Search code examples
rmatrixlinear-algebramatrix-multiplicationmatrix-inverse

Large matrix inversion in R error after 250x250


I receive the following error when trying to perform matrix inversion on a matrix that is larger than 250x250. I only receive the error if the size of the matrix exceeds this size.

Error in solve.default(S) : 
  system is computationally singular: reciprocal condition number = 2.10729e-20

I've tried other matrices larger than this that do invert. I've checked for multicollinearity in the matrix and there is none. What could cause this error?

Edit: changing the tolerance does prevent the error.

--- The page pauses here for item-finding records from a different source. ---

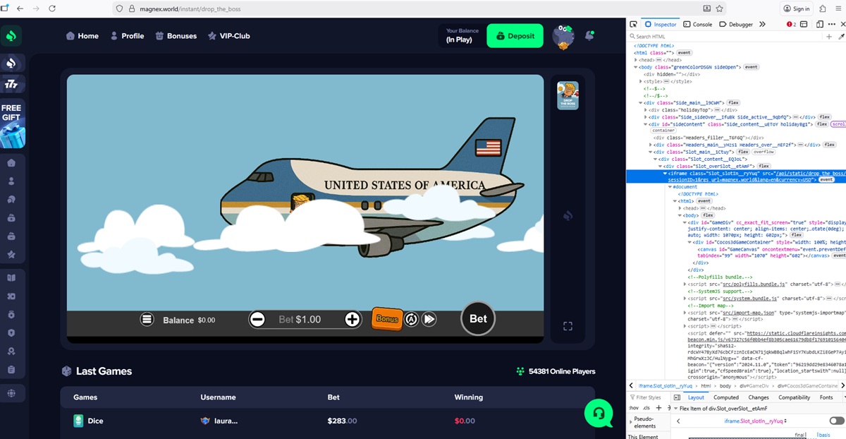Toggle turbo fast-forward mode icon

pos(429,320)
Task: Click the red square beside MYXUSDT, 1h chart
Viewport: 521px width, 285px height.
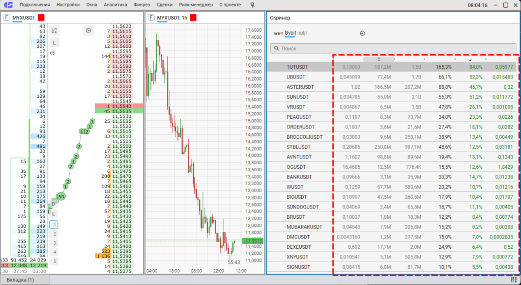Action: click(x=193, y=17)
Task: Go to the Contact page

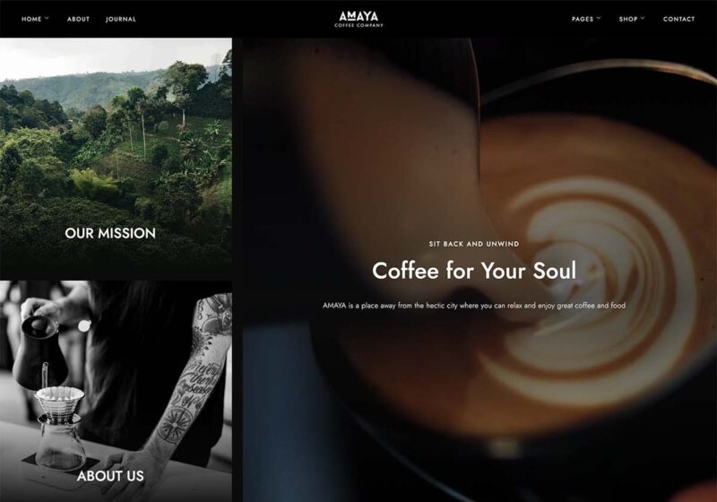Action: (678, 19)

But why does the error get thrown only when the matrix is larger than 250x250?


Solution

  • There is no problem with calculating matrices of size greater than 250:

    set.seed(12345)
    N = 300
    m <- matrix(rnorm(N*N), nrow = N)
    str(m)
    # num [1:300, 1:300] 0.586 0.709 -0.109 -0.453 0.606 ...
    
    m.inv <- solve(m)
    str(m.inv)
    # num [1:300, 1:300] 0.0274 -0.0164 0.0384 -0.0936 -0.1086 ...
    

    However if the determinant of matrix is 0 (or almost zero), then obviously there will be an error calculating an inverse:

    p <- matrix(7, nrow = N, ncol=N)
    str(p)
    # num [1:300, 1:300] 7 7 7 7 7 7 7 7 7 7 ...
    
    p.inv <- solve(p)
    #Error in solve.default(p) : 
    #  Lapack routine dgesv: system is exactly singular: U[2,2] = 0
    

    In your case it looks like you are operating with very small values. Try to specify a smaller tolerance:

    solve(..., tol = 1e-17)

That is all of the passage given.